À partir de clichés issus de banques d’images américaines datant de l’âge d’or des États-Unis qui a suivi leur victoire lors de la Seconde Guerre mondiale, Weronika Gesicka réalise des manipulations et des photomontages qui perturbent les scènes originales pour les transformer en tableaux délirants, souvent drôles, parfois à la limite du surréalisme, et mettant toujours les personnages qui les peuplent à rude épreuve. Aucun n’est épargné, quelle que soit la transformation à laquelle l’artiste recoure : visages tronqués, gribouillés, occultés ou carrément remplacés, corps démembrés, entrelacés, chosifiés ou camouflés, tous ces hommes, femmes et enfants des fifties et sixties sont malmenés dans des situations détournées de leur sens original pour aboutir à des visions étranges que ne renierait pas René Magritte.

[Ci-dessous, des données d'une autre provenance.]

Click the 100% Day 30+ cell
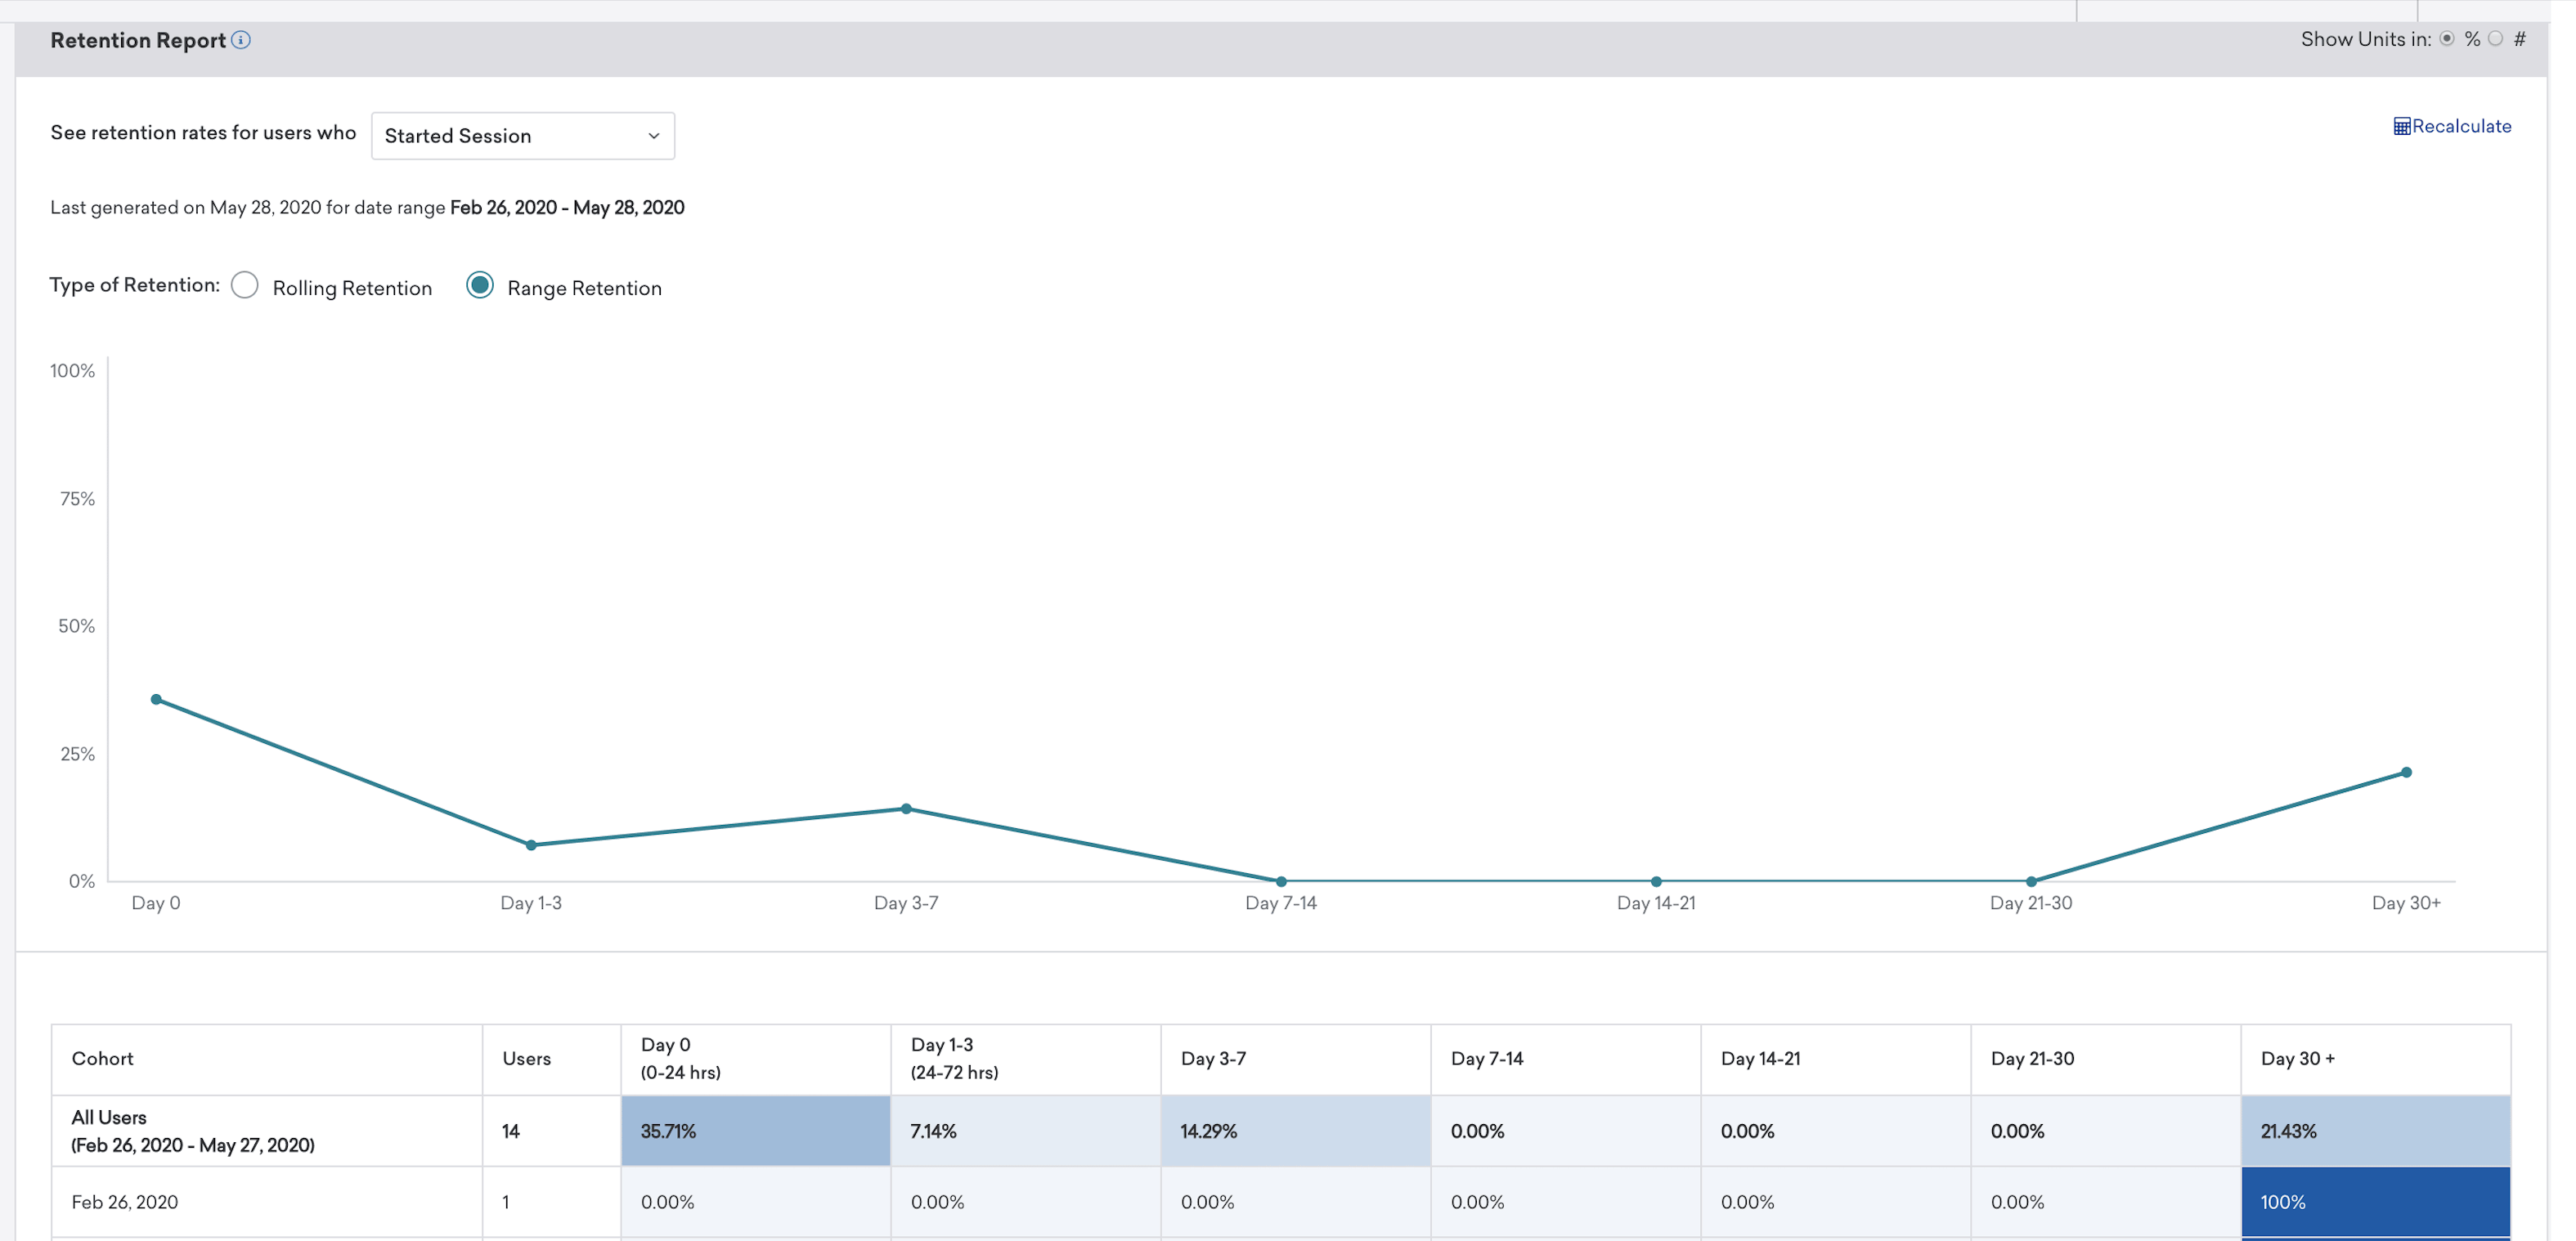 2376,1202
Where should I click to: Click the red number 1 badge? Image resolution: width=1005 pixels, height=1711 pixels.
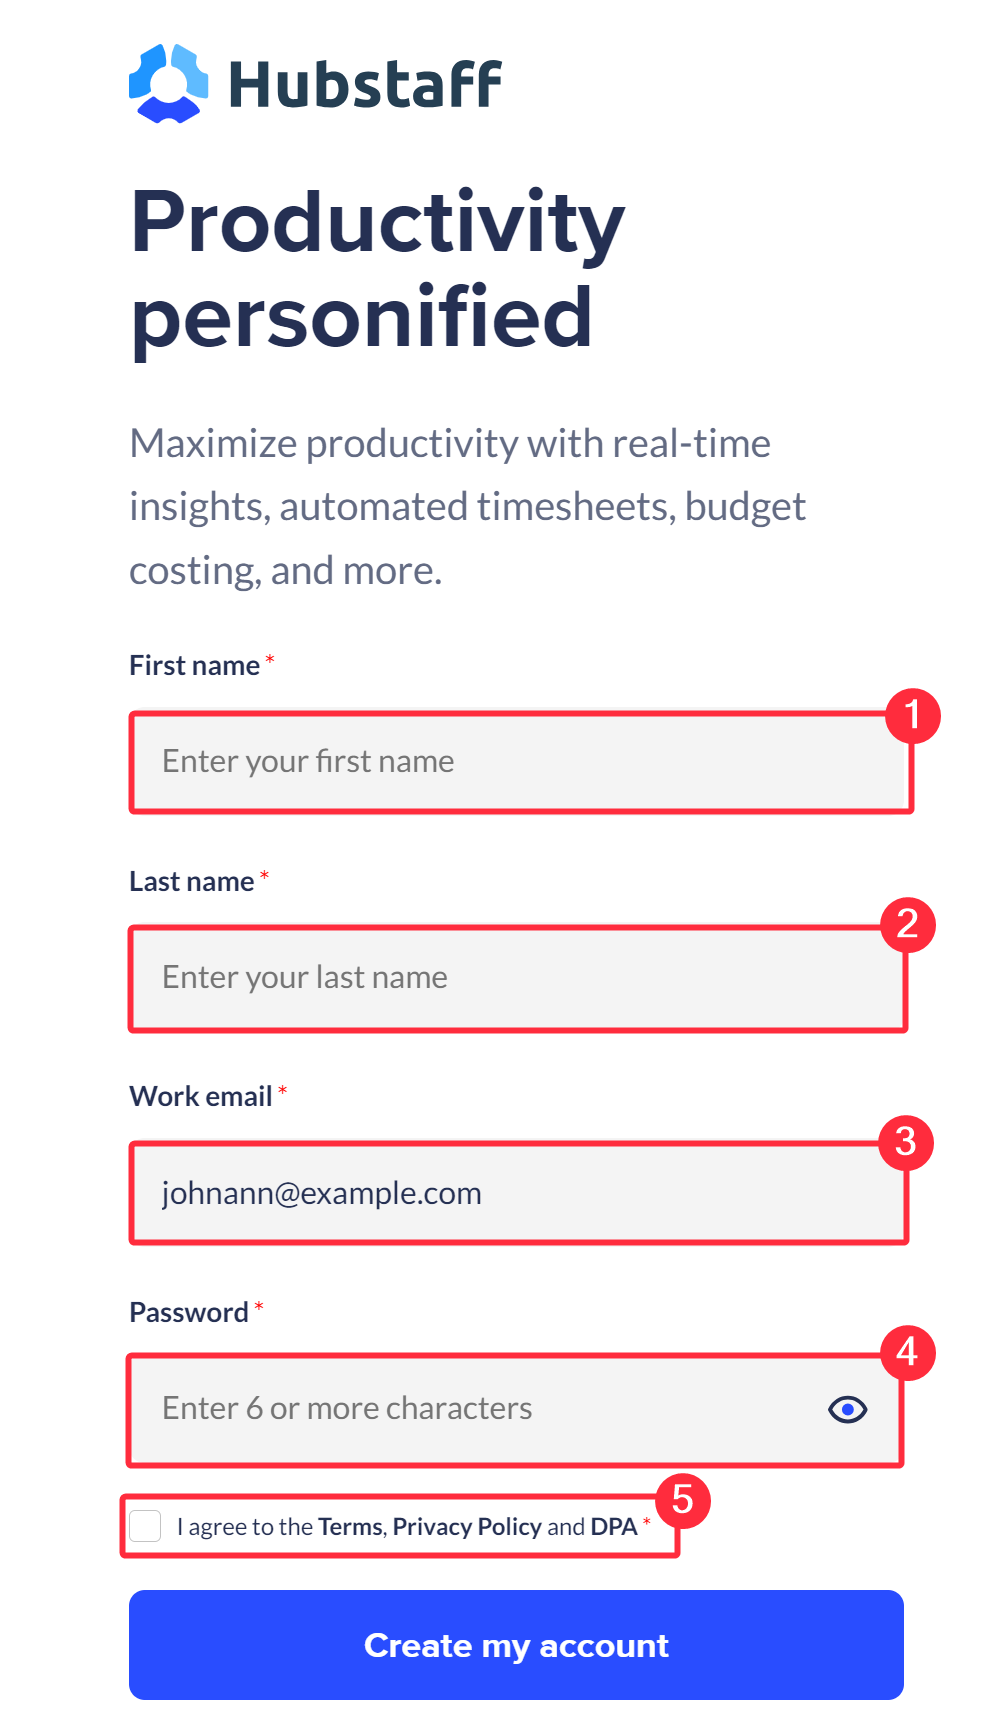click(912, 716)
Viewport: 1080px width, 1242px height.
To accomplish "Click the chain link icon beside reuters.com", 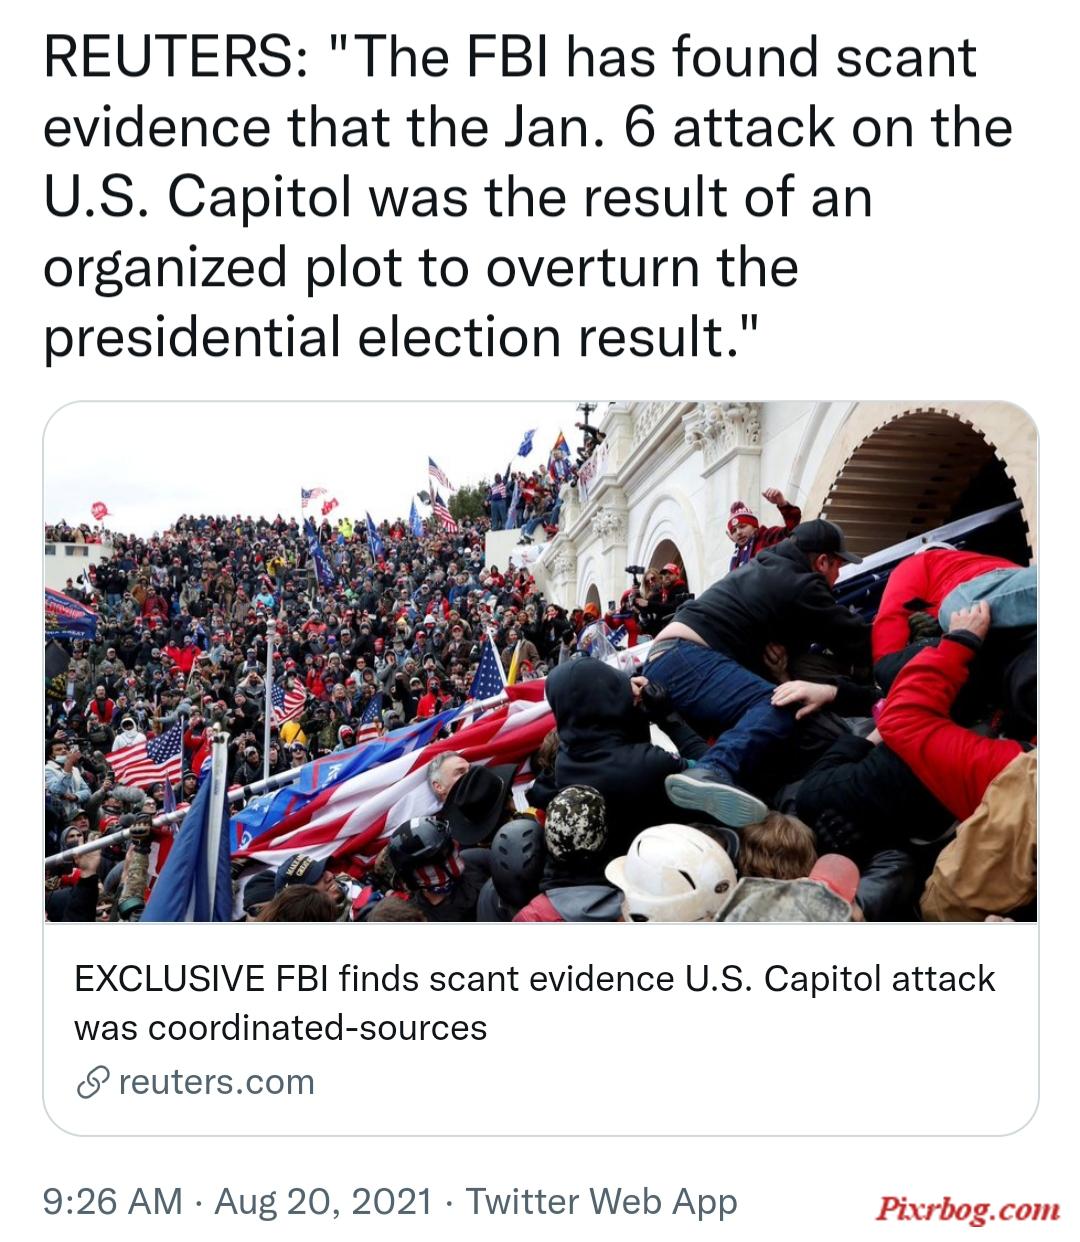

Derrière une esthétique empreinte de nostalgie et évocatrice d’une période politiquement et socialement heureuse, une imagerie d’Épinal à la sauce étatsunienne, s’immisce une lecture caustique et parfois inquiétante du rêve américain, qui prend la forme d’un « cauchemar climatisé ». La mise à distance temporelle n’atténue en rien la critique d’une culture matérialiste où l’identité se dissout derrière les stéréotypes de consommation et de vêtement, les caricatures de comportements et de relations : si plus grand-monde ne s’habille ni ne se tient comme dans « Happy Days », le conformisme n’a pas disparu ni avec lui la difficulté à trouver sa place dans la société, dans les rapports sexuels ou les relations familiales. Derrière le masque qui rend semblables les quatre membres qui posent pour un portrait de famille qu’on croirait sorti du film Being John Malkovitch, l’effacement d’une autre famille qui se confond avec la maison qu’elle est en train de faire construire ou encore la transformation par osmose des personnages en ce qu’ils sont en train de faire, telle cette fillette qui devient en partie un assemblage de Lego tandis qu’elle joue avec les fameuses briquettes danoises, ce sont les liens tout à fait contemporains entre l’être et l’avoir, l’être et le paraître ou l’être et le faire qui sont posés sous forme de saynète surréaliste. Cauchemar américain, cauchemar occidental, qui rend douteuse la liberté individuelle toujours proclamée de nos jours…
Weronika Gesicka présentera sa série « Traces » lors de la Biennale Internationale de Photographie Nicéphore+ dont Corridor Eléphant est partenaire. L’édition 2022, qui se tiendra à Clermont Ferrand du 8 au 29 octobre, a pour thème : « Le Corps fragmenté ».